I’m so lucky in so many ways. That I am born in a progressive developed country. That I’ve been able to have children I wanted. That my life is abundant. And lucky, that others like Franklin Veaux have paved the way for my plural relationship choices on ‘new trails through a trackless wilderness.’
I haven’t escaped pain in my life, nor would I want to, because pain I’ve discovered presents a hidden path for growth, to a land where you discover new horizons and limitless possibilities. But as those of us who practice polyamory know, those paths are still unbeaten, still painful. Worse still, it is not only about the pain that you create for yourself, it is also about the pain you inflict on others. Terrible, emotional pain.
And when one of the biggest names in polyamory today writes a book about his own heart-wrenching mistakes, well, you can’t help but want to pick it up. This morning I did (and got nothing else done). It squeezed out emotions that I thought long-healed, and reminded me of my own painful past.

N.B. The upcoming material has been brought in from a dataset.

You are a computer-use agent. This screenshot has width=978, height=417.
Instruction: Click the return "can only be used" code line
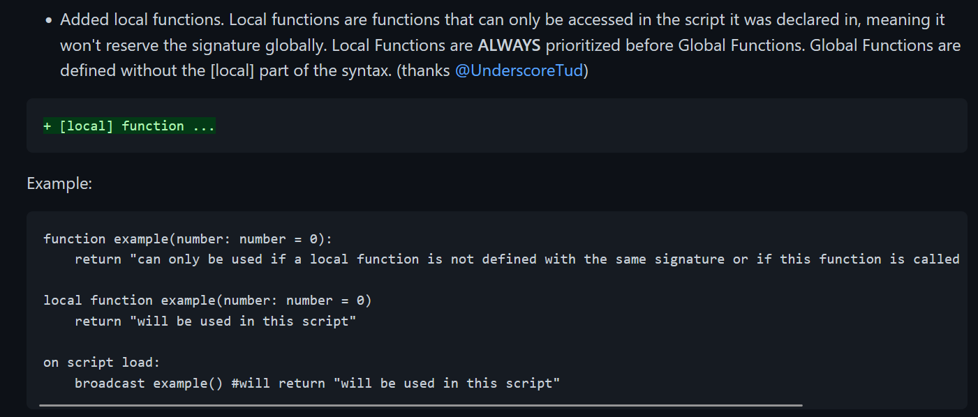[x=517, y=259]
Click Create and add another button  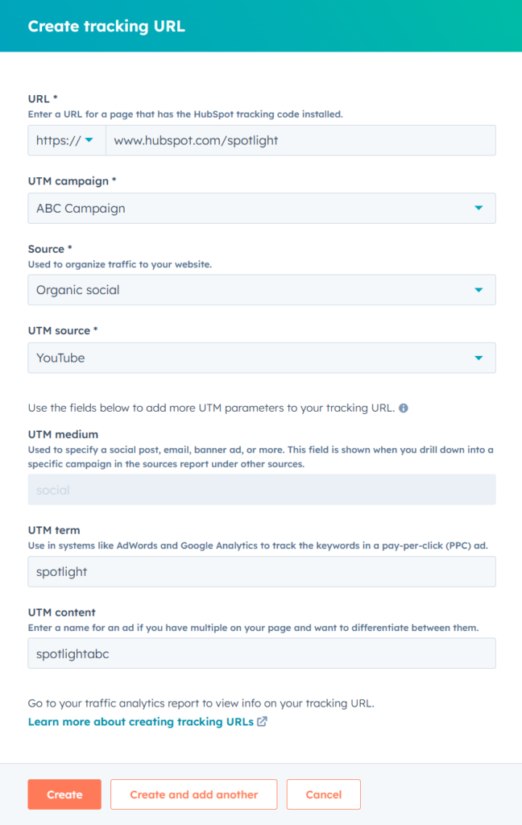[193, 794]

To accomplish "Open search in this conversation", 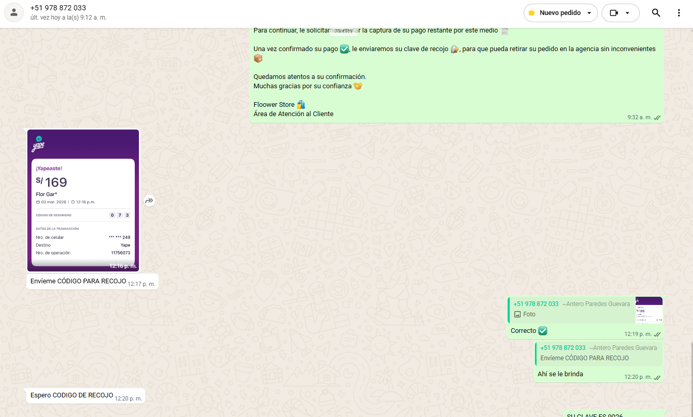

My pain was genuine. It just wasn’t her fault. That was another difficult lesson to learn: sometimes, the responsibility for our suffering lies inside, not outside. Insecurity is a sneaky bastard that way; it tears us apart from within as it whispers in our ear, “See what this person is doing to you?” My heart was filled with fire and destruction. I raged in the grip of my own insecurity. And then she was gone. I woke the day after she left, my heart broken, and there was nothing I could do.
In his long awaited book “The Game Changer: A memoir of disruptive love” Franklin Veaux delivers the back-story of how he’s become one of those biggest names. It’s not what the book is meant to show perhaps, nevertheless that is what came through for me simply because he honestly describes the process of how he’s become the man he is today.
Franklin Veaux practices polyamory compassionately. He treats people as people, not as interchangeable commodities. He is in fact, famous for it. It’s a difficult thing to do when we all have needs and all seek to satisfy them through relationships. Often we learn those lessons through teachers and back then Franklin’s teacher for so many of these lessons was his girlfriend Amber (the game changer of the title).
“I have a question,” she said one evening. “You say you love having other people in your life. Why don’t you value their agency?”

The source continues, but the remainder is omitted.